Thursday, 17 May 2012

Katherine F Shepard


“At the end of this day and all the other days of your life, I hope you too will learn to swim steadily on, smile, and wave at your good fortune to be in this profession.”

Anthony Delitto


“Our profession needs to develop strategies designed to stop digging trenches between our practice and research communities.”



“I believe that if we are to make the claim to be evidence-based practitioners, then adhering to best practice standards should not be a nice thing to do but rather a necessary thing to do.”

Stanley V Paris


“As a profession, we are the specialists in movement and its restoration and enhancement.

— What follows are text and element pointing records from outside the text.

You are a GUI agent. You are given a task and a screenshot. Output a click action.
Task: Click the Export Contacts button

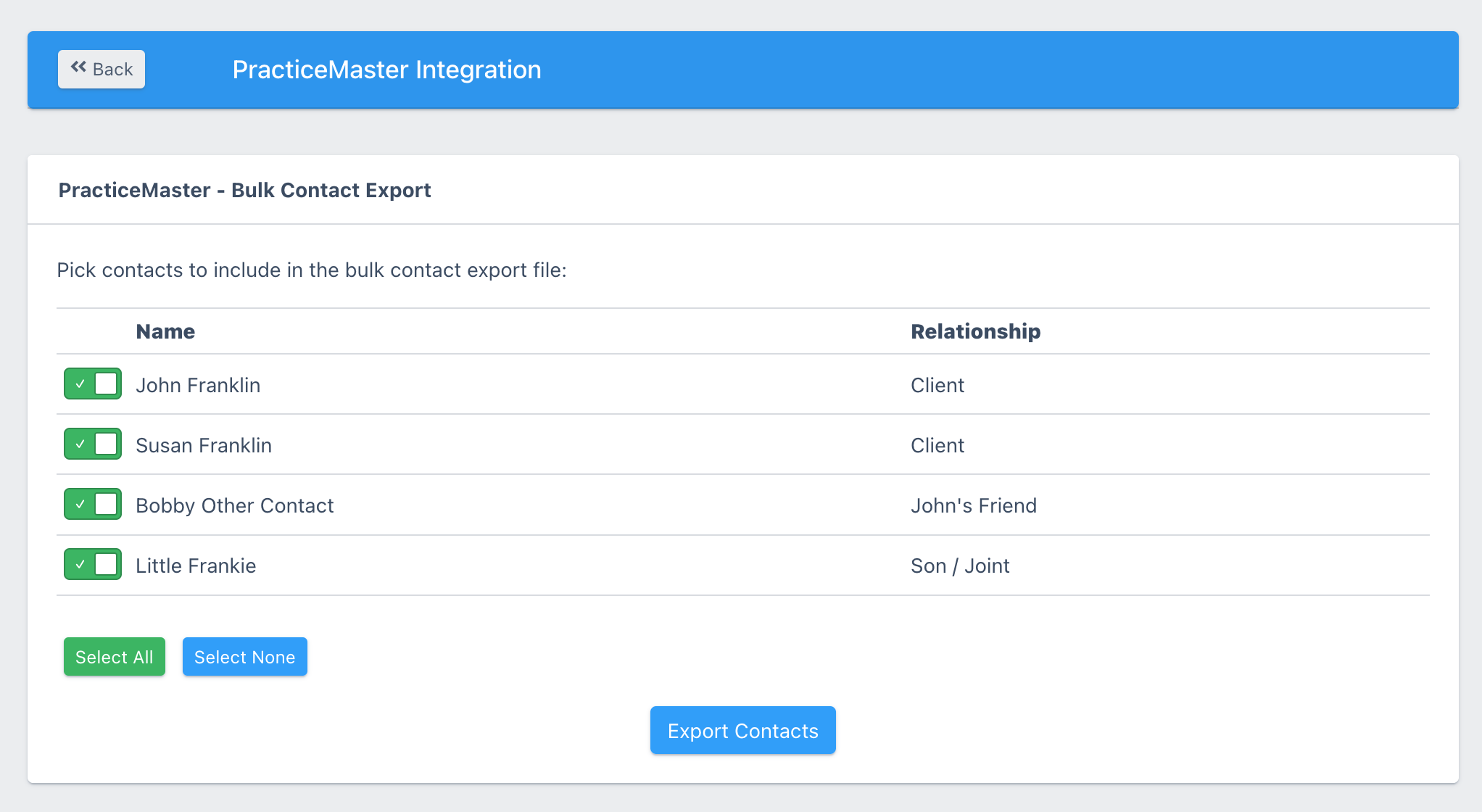click(742, 730)
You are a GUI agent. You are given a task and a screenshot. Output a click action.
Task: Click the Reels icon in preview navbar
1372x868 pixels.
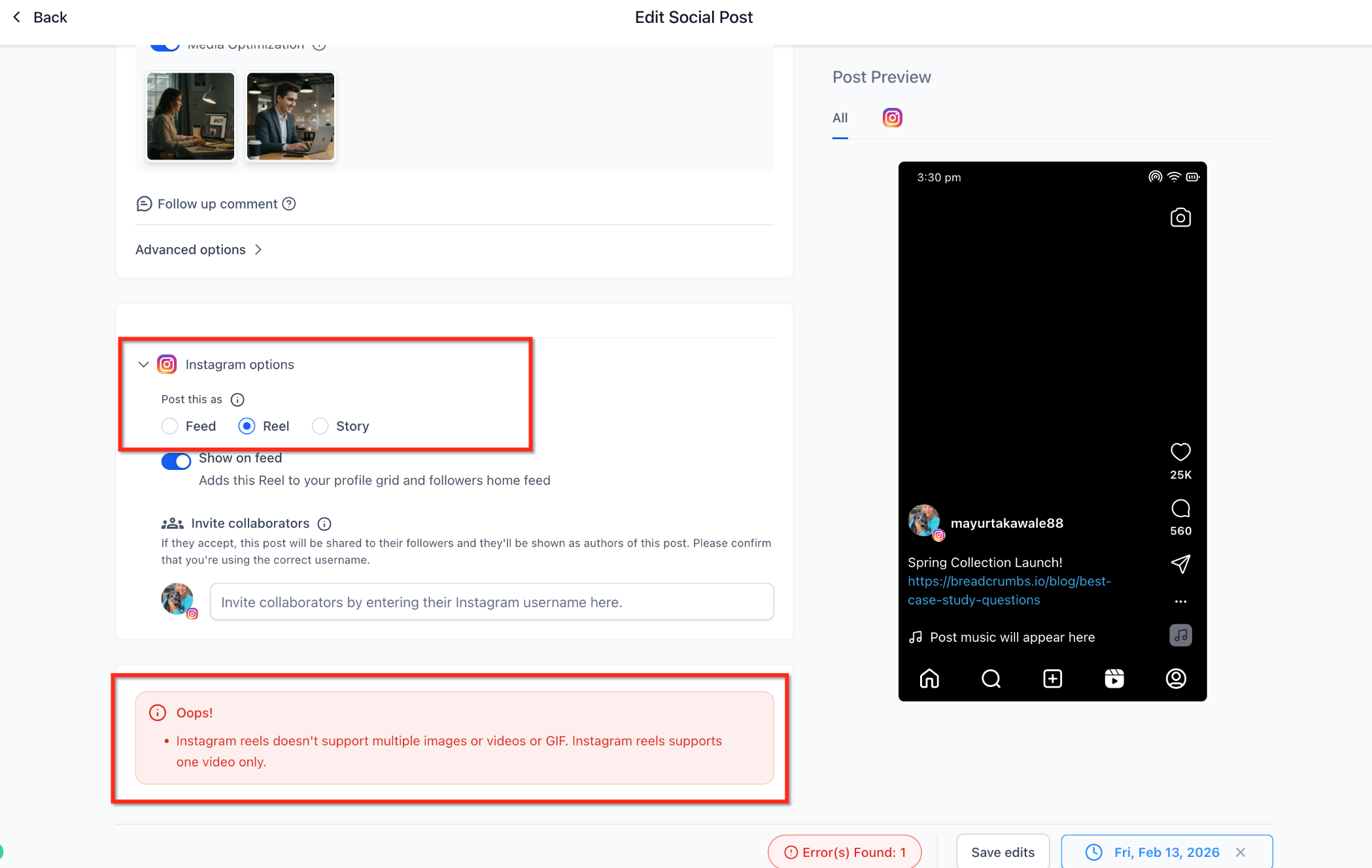point(1114,678)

We are nothing if we are not the movement scientists of today and, most especially, of tomorrow.”

“When a public figure such as Bill Clinton receives therapy for a knee fracture, or when movement returns to the limbs of a “Superman,” or when a gassed mine worker takes his first steps following the accident, physical therapy needs to be making that information public and not waiting for a television station to interview a physician who makes only passing reference to “therapy.”

Monday, 14 May 2012

Rebecca L Craik


“You have to love what you are doing, be curious, believe that everyone has something to teach you, be willing to change your course when new information is presented, and have a burning passion to make things better.”

“I believe that we must articulate clearly the principles that underlie our practice.”



“Embrace new knowledge and technology to improve your expertise, and we will all be among those who survive in the next transformation of health care and academic settings.”

Thursday, 10 May 2012

Jama Pursar


“I am learning more every day that it is how far we reach that determines how much we hold. When we hold on too tightly or when we are afraid or too undertrained to reach out, we severely restrict the range of the things that we can accomplish.”

Pamela W Duncan


“Physical therapists often fail to deliver the most effective programs. We do not use available evidence to design and implement the most effective interventions or services.”

“It is also imperative that we encourage our students and young therapists to develop social networks.”

Simply ask yourself, “Have I reached as far as I can? Have I served as many individuals as I could? Have I given as much as I have received? And have I done it with purpose, passion, and perseverance?”

Marilyn Moffat


“Although we have in our armamentarium of skills many tools that enable us to provide services for our patients and clients, there are none more important than exercise.”

“Therapeutic exercise provided by physical therapists is the intervention that will enable our increasingly elderly populations to keep themselves fit and avoid the heartaches of prolonged institutional care.”

“How many of us can do an aerobic capacity/endurance test for individuals without impairments using treadmill, ergometer, steps, and walk/run protocols, and how many can do a test with a 12-lead electrocardiograph?”

“I would venture to say that our education programs have often lost sight of what is necessary to truly make us exercise experts.”

“The development of practitioners who have minimal levels of skill in physical therapist examinations and interventions is not the aim of professional education; the aim is to develop experts.”

            “We physical therapists are so very capable of imagining new solutions, creating new hope for our patients and clients, and, more than braving them, conquering our new worlds.”